29 Luglio 2021
Integratori alimentari liquidi: Iva al 10% se destinati alla salute
Le cessioni di integratori alimentari che si presentano in forma liquida e sono utilizzati per mantenere l’organismo in buona salute possono fruire dell’Iva ridotta, nella misura del 10%, non essendo i beni riconducibili alla categoria degli “sciroppi di qualsiasi natura” che è esclusa dall’applicazione dell’aliquota agevolata. È la sintesi del chiarimento fornito dall’Agenzia delle entrate con la risoluzione n.50 del 29 luglio 2021, sulla base del parere dell’Agenzia delle dogane e dei monopoli, intervenuta sulla corretta classificazione del prodotto commercializzato sotto forma di sciroppo, fluido o soluzione.

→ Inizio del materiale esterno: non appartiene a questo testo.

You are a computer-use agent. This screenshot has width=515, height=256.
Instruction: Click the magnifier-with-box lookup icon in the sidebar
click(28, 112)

La precisazione delle Entrate si è resa necessaria a seguito di numerose istanze che chiedevano di individuare con certezza, in base alla nomenclatura combinata, le preparazioni alimentari che avendo la forma liquida sono senz’altro escluse dall’aliquota Iva agevolata al 10% ai sensi del punto 80) della Tabella A, parte III, del Dpr n. 633/1972, in quanto riconducibili alla categoria degli “sciroppi di qualsiasi natura”.
L’Adm quindi ha fornito delucidazioni in merito alla classificazione degli integratori alimentari sui quali si può applicare l’Iva ridotta e degli sciroppi che, al contrario, non possono fruire del beneficio.
In sostanza l’Agenzia delle dogane e dei monopoli chiarisce che se un prodotto, nonostante si presenti in forma fluida o in soluzione, viene classificato come integratore alimentare in base alle sue proprietà terapeutiche utili a medicare o a mantenere l’organismo in buona salute, esso non potrà in nessun caso essere incluso nella categoria degli sciroppi.
I descritti integratori in versione liquida vengono classificati infatti alle voci residuali 2106 9092 o 2106 9098 in funzione degli ingredienti contenuti. Si tratta di una tipologia diversa dal punto di vista merceologico perché presenta delle caratteristiche curative utili al benessere e alla salute del consumatore.
Tali prodotti anche se venduti in forma liquida, quindi, non hanno le caratteristiche degli sciroppi di zucchero di qualsiasi natura e, pertanto, rientrano nella previsione dell’aliquota Iva agevolata, nella misura del 10%, di cui al punto 80 della tabella A, parte III, allegata al Decreto Iva.